World Economy

Lloyds Profits Miss Forecasts

Lloyds Profits Miss ForecastsLloyds Profits Miss Forecasts

Lloyds Banking Group PLC raised its 2017 dividend by 20% and announced a £1 billion ($1.39 billion) share buyback as it reported an increase in profits and unveiled its new strategy.

The bank posted a statutory profit of £5.3 billion for the year to the end of December 2017, up 24% on 2016 and the highest level since 2006—but below analysts’ expectations of £5.7 billion, Proactive Investors reported.

A final dividend of 2.05p per share was recommended by the board, bringing the total for the year to 3.05p, compared to 2.55p in 2016. The lender said it plans to implement a share buyback of up to £1 billion, equivalent to 1.4p per share, supported by strong capital generation.

“This is a sign of the bank’s health, and of its own independence as it returned to private ownership last year,” said David Madden, market analyst at CMC Markets UK.

Lloyds generated 245 basis points of common equity tier 1 capital last year, slightly more than the 240 bps estimated in October. The pro-forma CET1 ratio—a measure of capital strength—stood at 13.9% at the end of 2017, including dividends and the share buyback, compared to 13.0% a year earlier. Shares in the lender were up 1.8% to 69p in Wednesday morning trading.

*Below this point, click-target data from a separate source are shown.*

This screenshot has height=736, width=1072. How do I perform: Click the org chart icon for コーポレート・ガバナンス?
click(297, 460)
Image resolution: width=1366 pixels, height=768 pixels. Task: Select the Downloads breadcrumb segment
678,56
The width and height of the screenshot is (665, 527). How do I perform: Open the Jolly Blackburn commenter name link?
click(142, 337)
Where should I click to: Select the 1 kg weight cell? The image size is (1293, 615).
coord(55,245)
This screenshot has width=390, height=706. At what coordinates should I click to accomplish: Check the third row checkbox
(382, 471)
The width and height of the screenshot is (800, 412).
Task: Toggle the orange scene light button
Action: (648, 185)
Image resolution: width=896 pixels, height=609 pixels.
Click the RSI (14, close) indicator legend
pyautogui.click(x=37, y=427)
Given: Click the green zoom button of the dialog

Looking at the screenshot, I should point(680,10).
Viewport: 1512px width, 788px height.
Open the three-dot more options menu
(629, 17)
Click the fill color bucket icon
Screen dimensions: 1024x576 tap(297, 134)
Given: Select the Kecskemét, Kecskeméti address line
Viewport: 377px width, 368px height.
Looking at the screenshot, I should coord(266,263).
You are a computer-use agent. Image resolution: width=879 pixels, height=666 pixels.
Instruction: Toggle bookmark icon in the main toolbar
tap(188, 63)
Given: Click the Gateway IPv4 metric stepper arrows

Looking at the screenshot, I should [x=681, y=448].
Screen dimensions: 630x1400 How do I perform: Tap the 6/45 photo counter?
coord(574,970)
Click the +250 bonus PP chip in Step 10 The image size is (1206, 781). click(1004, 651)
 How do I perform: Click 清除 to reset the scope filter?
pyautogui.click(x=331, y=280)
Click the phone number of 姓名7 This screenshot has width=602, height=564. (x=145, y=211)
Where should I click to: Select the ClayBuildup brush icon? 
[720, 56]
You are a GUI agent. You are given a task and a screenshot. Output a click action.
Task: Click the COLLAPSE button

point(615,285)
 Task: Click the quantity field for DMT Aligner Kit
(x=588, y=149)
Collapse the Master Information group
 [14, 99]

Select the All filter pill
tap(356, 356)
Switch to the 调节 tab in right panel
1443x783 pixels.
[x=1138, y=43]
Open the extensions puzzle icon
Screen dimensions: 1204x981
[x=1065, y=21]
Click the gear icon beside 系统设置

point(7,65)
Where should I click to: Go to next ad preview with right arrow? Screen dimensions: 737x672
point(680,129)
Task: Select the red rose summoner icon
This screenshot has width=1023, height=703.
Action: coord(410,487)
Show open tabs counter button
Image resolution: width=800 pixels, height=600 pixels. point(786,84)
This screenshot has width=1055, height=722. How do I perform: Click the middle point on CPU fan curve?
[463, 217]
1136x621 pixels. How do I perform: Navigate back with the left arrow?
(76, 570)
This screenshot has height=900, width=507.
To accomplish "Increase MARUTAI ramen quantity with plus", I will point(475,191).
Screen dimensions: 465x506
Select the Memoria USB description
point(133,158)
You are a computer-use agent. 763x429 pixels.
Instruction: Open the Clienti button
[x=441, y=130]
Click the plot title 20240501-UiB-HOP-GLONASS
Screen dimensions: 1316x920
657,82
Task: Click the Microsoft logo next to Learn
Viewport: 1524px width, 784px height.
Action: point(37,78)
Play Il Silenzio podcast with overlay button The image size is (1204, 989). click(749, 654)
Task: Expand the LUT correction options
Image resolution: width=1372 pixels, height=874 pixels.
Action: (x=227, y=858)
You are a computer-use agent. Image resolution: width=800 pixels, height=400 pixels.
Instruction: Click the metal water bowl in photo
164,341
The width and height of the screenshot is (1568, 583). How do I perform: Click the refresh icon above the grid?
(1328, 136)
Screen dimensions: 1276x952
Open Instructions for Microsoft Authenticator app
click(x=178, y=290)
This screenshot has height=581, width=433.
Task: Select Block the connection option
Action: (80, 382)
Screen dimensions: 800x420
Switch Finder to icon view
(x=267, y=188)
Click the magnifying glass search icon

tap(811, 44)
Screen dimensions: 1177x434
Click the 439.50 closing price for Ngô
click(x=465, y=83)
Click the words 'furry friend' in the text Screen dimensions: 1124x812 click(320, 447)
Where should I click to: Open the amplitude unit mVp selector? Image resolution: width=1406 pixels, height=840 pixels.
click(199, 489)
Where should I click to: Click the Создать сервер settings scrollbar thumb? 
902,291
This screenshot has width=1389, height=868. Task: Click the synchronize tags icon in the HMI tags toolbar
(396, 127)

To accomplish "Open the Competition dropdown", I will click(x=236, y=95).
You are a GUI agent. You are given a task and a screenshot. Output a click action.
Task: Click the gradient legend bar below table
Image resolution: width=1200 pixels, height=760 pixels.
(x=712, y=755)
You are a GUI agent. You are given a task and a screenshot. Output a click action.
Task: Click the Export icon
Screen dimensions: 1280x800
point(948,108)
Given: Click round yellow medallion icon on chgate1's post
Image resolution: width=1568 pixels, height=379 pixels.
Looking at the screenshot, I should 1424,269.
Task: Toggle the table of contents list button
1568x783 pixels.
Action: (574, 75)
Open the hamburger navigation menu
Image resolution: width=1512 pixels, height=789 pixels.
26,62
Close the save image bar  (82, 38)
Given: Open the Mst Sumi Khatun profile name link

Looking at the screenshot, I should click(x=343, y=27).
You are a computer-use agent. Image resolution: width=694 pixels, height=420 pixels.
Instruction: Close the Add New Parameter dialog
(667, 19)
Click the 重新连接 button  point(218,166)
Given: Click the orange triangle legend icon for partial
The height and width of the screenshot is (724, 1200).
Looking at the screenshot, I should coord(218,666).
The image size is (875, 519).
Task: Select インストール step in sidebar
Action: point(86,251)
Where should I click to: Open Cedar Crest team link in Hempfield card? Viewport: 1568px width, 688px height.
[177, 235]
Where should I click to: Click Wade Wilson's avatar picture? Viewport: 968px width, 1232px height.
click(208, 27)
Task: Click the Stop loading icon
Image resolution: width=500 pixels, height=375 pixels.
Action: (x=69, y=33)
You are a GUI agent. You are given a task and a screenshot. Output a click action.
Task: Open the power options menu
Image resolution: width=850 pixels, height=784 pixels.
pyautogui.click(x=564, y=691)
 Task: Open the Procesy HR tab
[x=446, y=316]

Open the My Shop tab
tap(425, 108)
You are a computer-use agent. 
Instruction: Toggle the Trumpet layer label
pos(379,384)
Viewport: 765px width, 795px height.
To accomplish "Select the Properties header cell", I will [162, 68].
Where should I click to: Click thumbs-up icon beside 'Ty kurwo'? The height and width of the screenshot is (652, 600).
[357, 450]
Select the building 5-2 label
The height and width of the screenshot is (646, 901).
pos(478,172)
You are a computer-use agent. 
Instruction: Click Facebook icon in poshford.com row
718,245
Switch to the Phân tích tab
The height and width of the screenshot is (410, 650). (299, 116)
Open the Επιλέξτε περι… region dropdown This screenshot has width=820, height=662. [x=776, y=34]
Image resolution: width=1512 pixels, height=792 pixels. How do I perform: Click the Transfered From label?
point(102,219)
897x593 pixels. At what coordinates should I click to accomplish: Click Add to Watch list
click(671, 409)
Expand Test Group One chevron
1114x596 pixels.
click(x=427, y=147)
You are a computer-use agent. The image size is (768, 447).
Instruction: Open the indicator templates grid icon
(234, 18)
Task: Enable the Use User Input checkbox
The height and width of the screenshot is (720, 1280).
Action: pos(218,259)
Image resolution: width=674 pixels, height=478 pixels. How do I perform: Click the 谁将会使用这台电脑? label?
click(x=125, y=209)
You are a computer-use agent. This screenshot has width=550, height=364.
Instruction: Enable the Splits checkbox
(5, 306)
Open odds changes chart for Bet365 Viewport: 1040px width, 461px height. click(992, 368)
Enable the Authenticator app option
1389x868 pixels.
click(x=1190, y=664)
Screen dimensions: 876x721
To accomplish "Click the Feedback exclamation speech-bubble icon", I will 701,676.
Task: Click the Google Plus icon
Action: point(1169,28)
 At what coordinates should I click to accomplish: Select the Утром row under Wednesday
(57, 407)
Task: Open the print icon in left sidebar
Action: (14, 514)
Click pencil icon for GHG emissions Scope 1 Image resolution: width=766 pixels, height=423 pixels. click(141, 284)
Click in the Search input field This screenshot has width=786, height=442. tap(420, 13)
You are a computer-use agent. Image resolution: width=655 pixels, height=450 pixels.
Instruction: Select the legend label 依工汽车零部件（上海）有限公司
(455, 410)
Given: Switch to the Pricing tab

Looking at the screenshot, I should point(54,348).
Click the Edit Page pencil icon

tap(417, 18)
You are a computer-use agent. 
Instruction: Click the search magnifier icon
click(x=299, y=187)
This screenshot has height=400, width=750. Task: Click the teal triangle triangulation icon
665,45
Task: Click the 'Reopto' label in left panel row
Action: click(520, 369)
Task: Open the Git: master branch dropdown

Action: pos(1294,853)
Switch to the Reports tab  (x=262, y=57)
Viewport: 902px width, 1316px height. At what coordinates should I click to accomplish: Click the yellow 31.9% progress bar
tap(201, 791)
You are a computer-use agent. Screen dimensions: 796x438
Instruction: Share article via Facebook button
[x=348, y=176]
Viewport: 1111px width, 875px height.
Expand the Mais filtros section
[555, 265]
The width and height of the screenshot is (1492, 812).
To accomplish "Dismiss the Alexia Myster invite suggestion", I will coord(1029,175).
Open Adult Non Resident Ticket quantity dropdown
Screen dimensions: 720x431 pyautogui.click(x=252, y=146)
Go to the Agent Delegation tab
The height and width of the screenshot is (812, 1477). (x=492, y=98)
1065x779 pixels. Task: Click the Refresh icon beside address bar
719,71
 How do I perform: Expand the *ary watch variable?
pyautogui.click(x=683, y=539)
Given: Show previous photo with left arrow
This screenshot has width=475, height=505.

In the strategic plan for 2018-2020, unveiled alongside the full year results, Lloyds said it expects capital generation of 170-200 bps per year and plans to deliver “progressive and sustainable ordinary dividends whilst maintaining the flexibility to return surplus capital to shareholders”.

The bank plans to invest more than £3 billion in its strategic initiatives, including its digitization and improving customer services. The new commitment marks a 40% increase on the previous strategy.

“The strategy outlined today will enable the group to deliver strong statutory profit growth supported by targeted asset growth in key segments, a resilient net interest margin, lower operating costs, strong asset quality and lower remediation costs, whilst delivering strong capital generation and sustainable and superior shareholder returns,” said chief executive Antonio Horta-Osorio.

The plan is to claw back the money spent on its investment by targeting operating costs of less than £8 billion by 2020. Lloyds has already been making savings by closing down branches and axing jobs in response to the rise of online banking.   

The group expects to achieve a cost-income ratio in the “low 40s” as it exits 2020, including future remediation costs.